Meta
Best Practices
·
May 6, 2022

Culture Codes: How Platform Native Advertising Builds Brands With Humanity


Have you ever decided the best thing to wear to a house party is a suit? Most of us wouldn’t do that in real life, so why would we do it on social media?

In a study of Instagram Stories ads we conducted in 2019, we found that ads that were shot on mobile and that exhibited a more lo-fi, language of the platform feel outperformed more polished studio ads for ad recall (with 78% probability) and content views (with 84% probability)1 . And in a meta-analysis that compared VPS (video production score) to creative impact, we found that in some verticals, such as technology and retail, a lower VPS was correlated with higher creative impact2 .

As social media matures, we are seeing more brands building natively—for the platform, for the context, and for the most effective delivery possible.

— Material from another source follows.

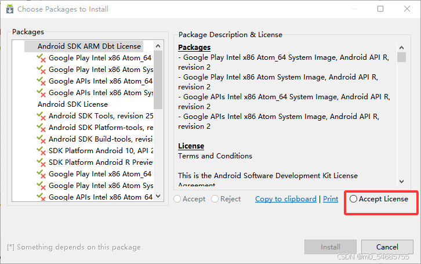Click the status icon beside Android SDK Tools
Viewport: 421px width, 264px height.
coord(41,116)
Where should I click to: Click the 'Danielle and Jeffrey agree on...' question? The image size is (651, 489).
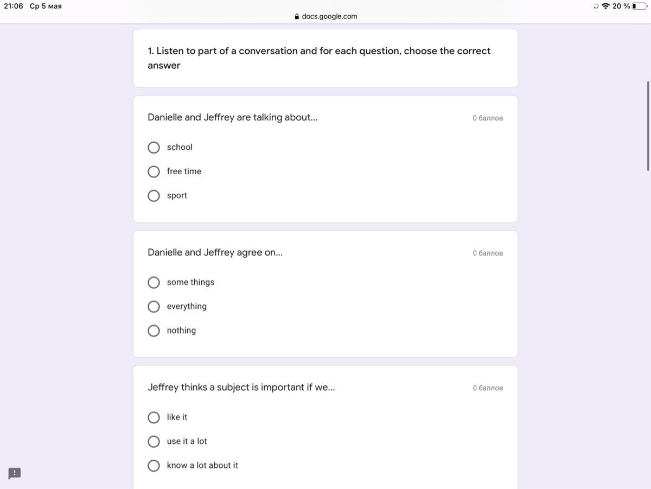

And although this style of communication is not new, it is very much now. But why?

Part of it is that we all have smartphones, and we all have access to a potentially limitless audience. In a sense, we are all creators, and the effect of this huge democratization is that the type of content we create and share is immediate, lo-fi, in-the-moment snapshots of our lives.

​​But it’s also being driven by something more fundamental, which is a shift we’re seeing away from perfection and polish, towards a culture that instead celebrates what’s unpolished and real. In a recent report from consumer insights company YPulse, a survey found that 84% of young consumers agreed with the statement that “I like it when content from brands is not perfect” and 79% of them agreed they are “tired of seeing perfect images in advertising.”3

Culture on our platform is driven by people. And that culture has its own language—relatable, unpolished and above all, human. Creativity here feels like it’s made by people, for people. When brands understand prevailing culture codes, they communicate as peers, establishing relatability and trust through a shared language.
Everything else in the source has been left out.